“America,” declaimed South Carolina’s Representative Mendel Rivers, “is too young to die! Meet your challenge! The tocsin sounds, your country calls. We will walk this road together. Tell us your story, and I give you my word you will not bear this cross alone.”
The cross, as the 89th annual conference of the National Guard Association needed no reminding, was a burden of criticism unparalleled in the Guard’s 331-year history. And Mendel Rivers’ philippic, which was extreme even for the highly emotional chairman of the House Armed Services Committee, brought an enthusiastic ovation from some 1,100 delegates assembled in Washington last week.
Resistance to Change. What its defenders did their best to ignore was the National Guard’s sorry performance during the summer riots in Newark and Detroit. In both cities, several deaths were attributed to unnecessary gunfire from Guardsmen. The regular Army generals who commanded the Michigan contingent reported that that state’s Guardsmen were trigger-happy, scary and undisciplined. In the wake of the Detroit upheaval, the President’s Advisory Commission on Civil Disorders also found that Negro representation in the Army Guard is minuscule (1.15% nationwide v. 10.6% in the Army in Viet Nam), officer quality below par, and riot training perfunctory.
The Pentagon, which has been trying to reorganize and reorient the Guard for nearly a decade, moved swiftly to upgrade it. The New Jersey Guard was allowed to go above its official strength level so that more Negroes could be recruited; in four weeks, 106 Negroes have been enlisted, and 130 more are being processed. State units were ordered to raise minimum time spent on riot-control training from six to 32 hours a year, with added courses for officers. Another plan for improving efficiency through a realigning of many units was given an added push, despite the opposition of many Governors, who resist any change in the present setup, which tends to make the Guard a strictly local and highly political implement of the statehouse.

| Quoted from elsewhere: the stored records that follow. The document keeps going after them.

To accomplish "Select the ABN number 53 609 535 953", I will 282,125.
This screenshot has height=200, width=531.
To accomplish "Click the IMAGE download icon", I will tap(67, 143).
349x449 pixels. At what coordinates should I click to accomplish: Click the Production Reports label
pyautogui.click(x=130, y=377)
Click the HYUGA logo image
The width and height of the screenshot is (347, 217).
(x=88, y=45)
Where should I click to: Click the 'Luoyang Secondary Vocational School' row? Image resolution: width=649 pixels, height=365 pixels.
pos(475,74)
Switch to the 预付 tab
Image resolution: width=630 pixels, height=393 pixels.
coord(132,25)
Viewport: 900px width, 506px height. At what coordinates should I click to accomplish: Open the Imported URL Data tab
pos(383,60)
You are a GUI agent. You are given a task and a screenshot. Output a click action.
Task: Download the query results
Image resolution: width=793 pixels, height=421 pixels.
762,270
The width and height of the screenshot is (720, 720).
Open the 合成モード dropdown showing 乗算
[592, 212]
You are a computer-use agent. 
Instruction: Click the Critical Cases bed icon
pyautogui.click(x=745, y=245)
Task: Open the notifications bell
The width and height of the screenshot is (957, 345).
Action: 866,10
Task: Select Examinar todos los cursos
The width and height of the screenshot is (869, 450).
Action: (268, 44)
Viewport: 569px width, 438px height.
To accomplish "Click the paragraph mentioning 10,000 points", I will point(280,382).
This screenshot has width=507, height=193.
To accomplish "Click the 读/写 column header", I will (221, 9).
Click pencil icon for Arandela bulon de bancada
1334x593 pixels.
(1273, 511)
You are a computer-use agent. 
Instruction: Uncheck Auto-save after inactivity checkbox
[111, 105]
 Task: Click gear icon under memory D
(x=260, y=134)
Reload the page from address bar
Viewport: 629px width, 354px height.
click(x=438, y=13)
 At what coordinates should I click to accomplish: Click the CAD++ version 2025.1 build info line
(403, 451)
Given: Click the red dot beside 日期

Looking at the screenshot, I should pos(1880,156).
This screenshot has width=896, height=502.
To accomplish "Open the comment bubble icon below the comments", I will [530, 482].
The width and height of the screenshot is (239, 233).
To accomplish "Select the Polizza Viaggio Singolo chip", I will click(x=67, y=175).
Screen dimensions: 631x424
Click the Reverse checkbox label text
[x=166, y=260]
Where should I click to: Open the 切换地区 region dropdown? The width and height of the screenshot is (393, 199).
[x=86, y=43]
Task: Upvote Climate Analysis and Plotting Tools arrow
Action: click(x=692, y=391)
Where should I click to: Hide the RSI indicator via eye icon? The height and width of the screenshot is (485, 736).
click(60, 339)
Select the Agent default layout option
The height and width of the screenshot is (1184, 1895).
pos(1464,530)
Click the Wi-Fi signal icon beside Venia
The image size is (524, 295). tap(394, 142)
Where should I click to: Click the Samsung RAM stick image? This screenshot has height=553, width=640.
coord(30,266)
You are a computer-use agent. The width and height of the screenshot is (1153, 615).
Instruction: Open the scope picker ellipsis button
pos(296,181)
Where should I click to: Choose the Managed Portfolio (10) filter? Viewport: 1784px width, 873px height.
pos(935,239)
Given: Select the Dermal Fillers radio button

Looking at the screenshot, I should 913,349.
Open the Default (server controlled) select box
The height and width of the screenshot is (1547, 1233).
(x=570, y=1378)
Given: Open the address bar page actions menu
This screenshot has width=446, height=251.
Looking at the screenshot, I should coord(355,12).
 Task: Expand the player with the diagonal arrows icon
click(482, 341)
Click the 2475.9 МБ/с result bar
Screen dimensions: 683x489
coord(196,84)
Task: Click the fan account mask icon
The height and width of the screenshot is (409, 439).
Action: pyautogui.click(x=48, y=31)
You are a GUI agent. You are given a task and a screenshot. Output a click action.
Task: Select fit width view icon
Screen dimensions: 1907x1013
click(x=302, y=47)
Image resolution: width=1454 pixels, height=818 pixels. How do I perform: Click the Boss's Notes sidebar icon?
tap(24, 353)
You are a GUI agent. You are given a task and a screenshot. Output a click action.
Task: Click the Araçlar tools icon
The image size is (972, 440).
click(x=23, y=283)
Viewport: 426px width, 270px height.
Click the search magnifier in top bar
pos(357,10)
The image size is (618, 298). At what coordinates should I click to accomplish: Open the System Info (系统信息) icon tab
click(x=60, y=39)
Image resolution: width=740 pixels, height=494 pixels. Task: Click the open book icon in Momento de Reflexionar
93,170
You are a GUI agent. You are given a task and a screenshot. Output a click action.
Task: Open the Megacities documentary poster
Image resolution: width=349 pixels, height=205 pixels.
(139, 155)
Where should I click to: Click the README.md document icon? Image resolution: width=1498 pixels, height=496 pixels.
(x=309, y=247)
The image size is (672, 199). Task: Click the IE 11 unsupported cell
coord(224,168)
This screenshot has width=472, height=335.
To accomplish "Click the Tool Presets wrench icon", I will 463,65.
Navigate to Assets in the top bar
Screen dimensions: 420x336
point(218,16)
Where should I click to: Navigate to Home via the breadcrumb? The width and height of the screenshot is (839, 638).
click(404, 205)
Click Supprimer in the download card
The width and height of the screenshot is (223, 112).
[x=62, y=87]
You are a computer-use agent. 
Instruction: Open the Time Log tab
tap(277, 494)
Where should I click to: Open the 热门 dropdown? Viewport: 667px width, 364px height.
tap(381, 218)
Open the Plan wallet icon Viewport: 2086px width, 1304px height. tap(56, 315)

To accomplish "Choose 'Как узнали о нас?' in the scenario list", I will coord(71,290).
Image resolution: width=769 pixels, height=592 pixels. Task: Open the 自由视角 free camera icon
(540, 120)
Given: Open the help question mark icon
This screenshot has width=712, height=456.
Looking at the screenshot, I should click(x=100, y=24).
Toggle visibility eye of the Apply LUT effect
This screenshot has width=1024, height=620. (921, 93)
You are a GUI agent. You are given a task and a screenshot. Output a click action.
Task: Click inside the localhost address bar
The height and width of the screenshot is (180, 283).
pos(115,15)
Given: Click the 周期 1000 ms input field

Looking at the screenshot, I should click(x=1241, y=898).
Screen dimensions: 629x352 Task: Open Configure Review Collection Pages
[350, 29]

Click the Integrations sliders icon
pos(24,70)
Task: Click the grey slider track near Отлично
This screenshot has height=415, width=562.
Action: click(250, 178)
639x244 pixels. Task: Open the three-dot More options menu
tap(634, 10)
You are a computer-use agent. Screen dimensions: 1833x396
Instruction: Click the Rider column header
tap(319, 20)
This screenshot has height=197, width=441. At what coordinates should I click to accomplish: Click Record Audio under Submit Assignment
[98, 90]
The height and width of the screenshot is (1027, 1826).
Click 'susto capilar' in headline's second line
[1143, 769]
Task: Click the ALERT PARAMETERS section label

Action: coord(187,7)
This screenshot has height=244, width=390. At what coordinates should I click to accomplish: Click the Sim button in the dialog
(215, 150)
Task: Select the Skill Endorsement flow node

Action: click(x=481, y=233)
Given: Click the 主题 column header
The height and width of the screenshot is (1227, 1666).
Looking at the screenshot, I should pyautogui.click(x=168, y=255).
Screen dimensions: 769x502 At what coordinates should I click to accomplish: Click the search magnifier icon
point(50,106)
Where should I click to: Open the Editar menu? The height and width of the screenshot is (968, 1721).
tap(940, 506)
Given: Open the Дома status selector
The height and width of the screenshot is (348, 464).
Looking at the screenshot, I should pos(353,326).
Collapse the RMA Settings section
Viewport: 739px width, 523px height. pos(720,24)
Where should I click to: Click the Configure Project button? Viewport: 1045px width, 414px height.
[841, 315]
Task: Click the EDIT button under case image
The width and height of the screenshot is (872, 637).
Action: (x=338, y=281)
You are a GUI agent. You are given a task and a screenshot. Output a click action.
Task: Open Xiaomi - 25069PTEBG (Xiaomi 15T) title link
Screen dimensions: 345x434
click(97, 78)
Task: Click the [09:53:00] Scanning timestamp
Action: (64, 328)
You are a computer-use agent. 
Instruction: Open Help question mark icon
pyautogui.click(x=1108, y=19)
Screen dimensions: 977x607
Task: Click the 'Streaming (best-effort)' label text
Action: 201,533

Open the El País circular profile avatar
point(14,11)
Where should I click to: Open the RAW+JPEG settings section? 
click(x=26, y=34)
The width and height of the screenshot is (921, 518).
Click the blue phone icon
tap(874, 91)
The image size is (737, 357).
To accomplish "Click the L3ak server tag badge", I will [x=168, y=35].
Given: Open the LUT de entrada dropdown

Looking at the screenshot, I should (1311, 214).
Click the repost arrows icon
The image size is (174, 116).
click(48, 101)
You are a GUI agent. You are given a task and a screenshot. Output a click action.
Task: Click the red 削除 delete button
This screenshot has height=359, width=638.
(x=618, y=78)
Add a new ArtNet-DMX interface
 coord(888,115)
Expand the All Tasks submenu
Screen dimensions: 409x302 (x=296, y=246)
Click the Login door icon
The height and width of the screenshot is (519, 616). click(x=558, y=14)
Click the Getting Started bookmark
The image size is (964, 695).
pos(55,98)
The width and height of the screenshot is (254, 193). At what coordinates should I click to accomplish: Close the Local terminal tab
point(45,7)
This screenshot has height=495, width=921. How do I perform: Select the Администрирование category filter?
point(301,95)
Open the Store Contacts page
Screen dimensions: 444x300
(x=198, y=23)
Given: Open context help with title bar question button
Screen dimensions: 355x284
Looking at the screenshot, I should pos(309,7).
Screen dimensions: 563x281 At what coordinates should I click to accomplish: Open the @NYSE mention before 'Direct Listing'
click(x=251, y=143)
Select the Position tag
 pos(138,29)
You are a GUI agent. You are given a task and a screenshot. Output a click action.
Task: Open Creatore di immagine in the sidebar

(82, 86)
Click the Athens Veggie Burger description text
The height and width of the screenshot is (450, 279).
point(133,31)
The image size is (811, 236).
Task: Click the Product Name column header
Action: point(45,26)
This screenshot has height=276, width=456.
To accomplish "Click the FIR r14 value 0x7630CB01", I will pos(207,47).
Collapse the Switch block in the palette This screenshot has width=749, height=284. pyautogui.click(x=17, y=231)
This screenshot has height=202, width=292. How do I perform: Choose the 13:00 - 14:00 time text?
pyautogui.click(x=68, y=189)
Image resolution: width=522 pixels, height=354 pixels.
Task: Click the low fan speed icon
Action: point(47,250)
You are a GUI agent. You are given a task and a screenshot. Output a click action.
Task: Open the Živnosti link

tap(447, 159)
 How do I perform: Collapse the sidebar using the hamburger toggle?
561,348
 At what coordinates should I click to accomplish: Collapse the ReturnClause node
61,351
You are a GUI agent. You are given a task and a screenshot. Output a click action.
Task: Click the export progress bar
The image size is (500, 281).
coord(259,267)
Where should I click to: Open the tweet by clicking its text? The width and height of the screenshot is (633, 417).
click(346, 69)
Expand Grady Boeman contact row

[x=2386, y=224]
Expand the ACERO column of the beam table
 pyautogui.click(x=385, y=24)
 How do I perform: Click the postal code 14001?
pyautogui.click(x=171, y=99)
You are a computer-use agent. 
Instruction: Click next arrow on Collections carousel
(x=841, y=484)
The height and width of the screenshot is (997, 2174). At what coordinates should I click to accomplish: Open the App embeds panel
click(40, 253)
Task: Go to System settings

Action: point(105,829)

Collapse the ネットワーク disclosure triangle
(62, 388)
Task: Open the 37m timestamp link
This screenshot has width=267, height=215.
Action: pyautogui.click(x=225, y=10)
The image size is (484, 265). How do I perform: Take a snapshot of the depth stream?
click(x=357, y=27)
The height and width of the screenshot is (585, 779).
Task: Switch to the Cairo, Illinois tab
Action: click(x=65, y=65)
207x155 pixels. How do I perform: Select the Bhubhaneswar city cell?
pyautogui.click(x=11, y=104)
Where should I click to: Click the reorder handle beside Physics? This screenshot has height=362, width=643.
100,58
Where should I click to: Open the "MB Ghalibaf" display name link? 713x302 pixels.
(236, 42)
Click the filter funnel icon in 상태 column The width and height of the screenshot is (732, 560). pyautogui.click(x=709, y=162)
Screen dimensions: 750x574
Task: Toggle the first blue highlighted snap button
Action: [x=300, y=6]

Unanswered Questions. Actually, Guard competence varies greatly from state to state and even from unit to unit. Some Guard units this summer performed more than creditably in the troublesome task of quelling rioters, and 1,300 Texas Guardsmen worked night and day last week in protecting the populace against the ravages of Hurricane Beulah. Yet its overall performance in Newark and Detroit poses timely questions about its fundamental purpose that no amount of speechmaking can hide.
Can it, for instance, perform both as a backup to the nation’s regular armed forces and as a kind of superstate police force—when both jobs require sophisticated skills and equipment undreamed of even a decade ago? To equip both Guard and Reserve units for modern battlefield conditions would cost no less than $10 billion. Should Guard units be brought more tightly under federal control, so that officers, who now are often deeply involved in state politics, have to meet uniform standards of competence? So far, Congress has resisted any suggestion that it look into these and other Guard problems, but the summer’s riots—if nothing else —may finally force it to examine one of its most sacred icons.